=== TEXTE À LIRE ===
Après le massacre des Tutsi(e)s en 1994, le Rwanda a adopté une nouvelle constitution pour permettre aux femmes de prendre part aux décisions gouvernementales. Elles représentaient alors 70 % de la population, et leur contribution a été cruciale dans la reconstruction du pays.
Les femmes occupent environ 63,8 % de la chambre des député(e)s et 53,8 % du Sénat rwandais. Une majorité féminine en position de pouvoir est également observée à l’extérieur du gouvernement. Le pays fait des avancements en termes de parité des genres, le plaçant au douzième rang du classement du Rapport mondial sur l'écart entre les femmes et les hommes du Forum économique mondial en 2023. Toutefois, les avancées ont leurs limites, les Rwandaises gagnent encore seulement 88 cents pour un dollar chez les hommes.
« Le pays a instrumentalisé l’égalité de genre pour démontrer le développement du pays », établit Laura Gotti, responsable des communications chez Rwanda Men’s Resource Center (RWAMREC).
Après la tragédie, le pays s’est concentré sur la réconciliation entre les groupes ethniques au sein de la société. Toutefois il reste du chemin à faire : « les différences sont énormes entre les contextes urbains et ruraux », explique-t-elle. Mme Gotti explique qu’à cause de cette disparité, combattre les violences conjugales, la masculinité négative, le déséquilibre financier et le manque d’éducation ne suffit pas pour défaire les normes sociétales en ville et surtout en régions rurales.
===
◆ **EXERCICE ÉCRIT**: Recopiez le passage du texte sur la place des femmes au Rwanda compris entre «Les femmes occupent» et «Resource Center (RWAMREC).», bornes incluses. Les items n'ont aucun lien avec le texte ci-dessus.
=== DONNÉES FOURNIES ===
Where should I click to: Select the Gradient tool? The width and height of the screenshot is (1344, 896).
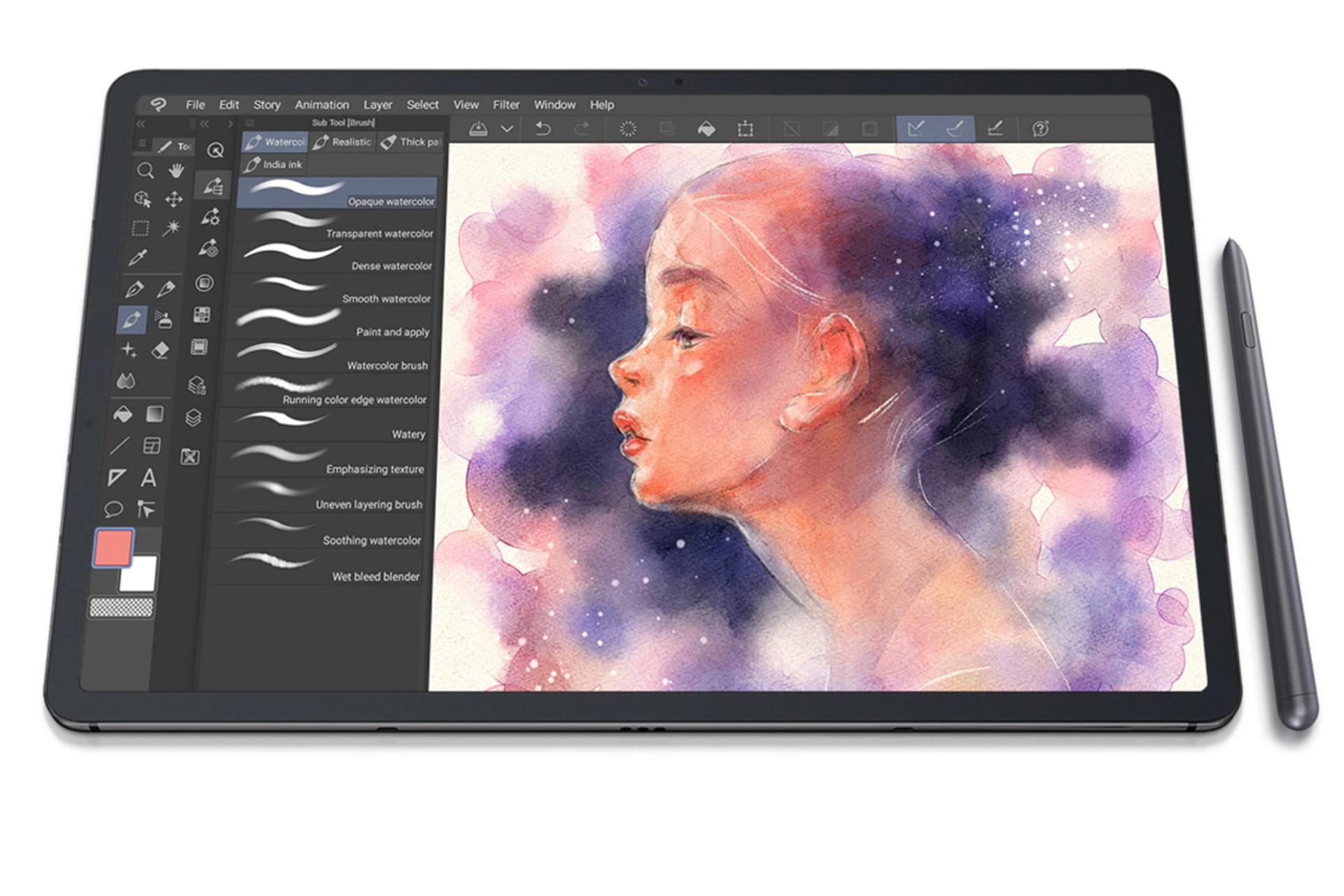[155, 414]
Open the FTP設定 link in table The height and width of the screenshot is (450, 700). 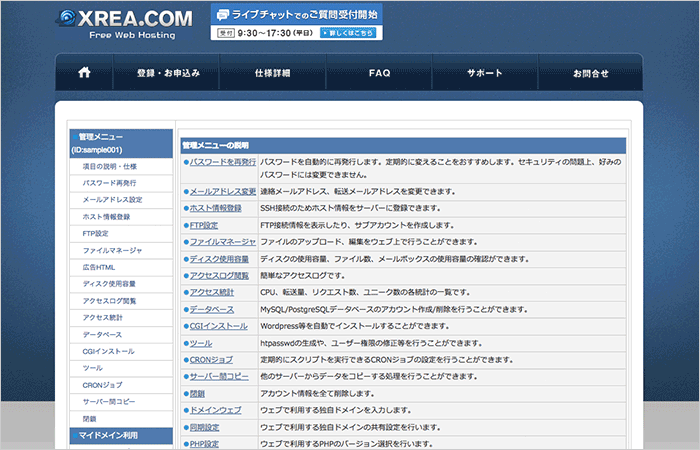[x=203, y=224]
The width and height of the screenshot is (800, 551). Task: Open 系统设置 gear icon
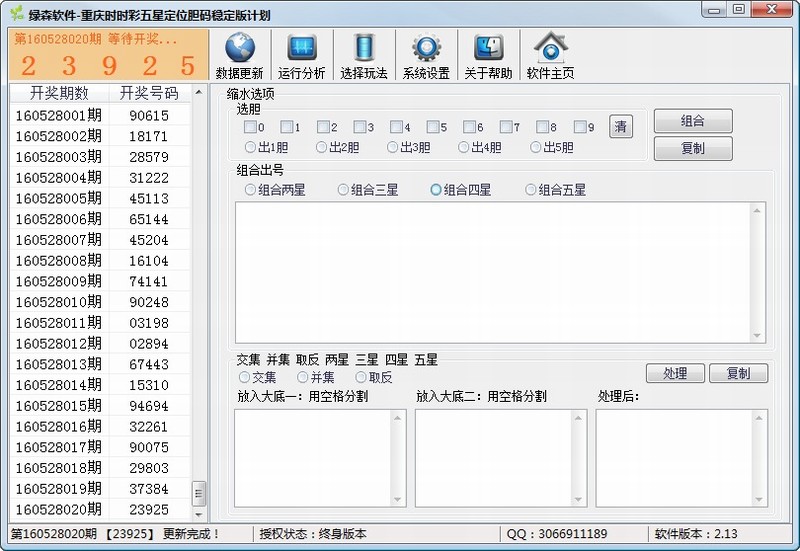tap(426, 48)
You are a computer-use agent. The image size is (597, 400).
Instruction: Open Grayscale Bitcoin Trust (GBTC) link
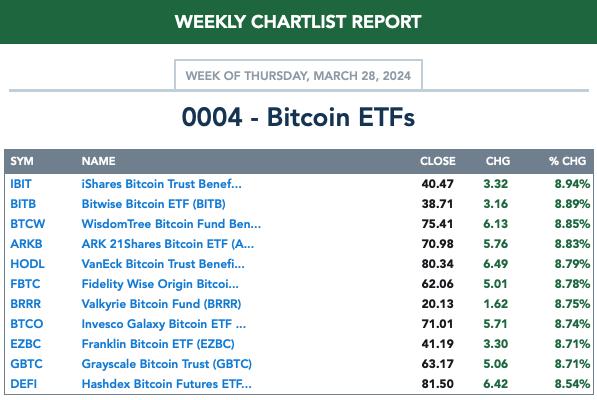click(166, 364)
===
◆ **RÉPONSE PROPOSÉE**:
Les femmes occupent environ 63,8 % de la chambre des député(e)s et 53,8 % du Sénat rwandais. Une majorité féminine en position de pouvoir est également observée à l’extérieur du gouvernement. Le pays fait des avancements en termes de parité des genres, le plaçant au douzième rang du classement du Rapport mondial sur l'écart entre les femmes et les hommes du Forum économique mondial en 2023. Toutefois, les avancées ont leurs limites, les Rwandaises gagnent encore seulement 88 cents pour un dollar chez les hommes.
« Le pays a instrumentalisé l’égalité de genre pour démontrer le développement du pays », établit Laura Gotti, responsable des communications chez Rwanda Men’s Resource Center (RWAMREC).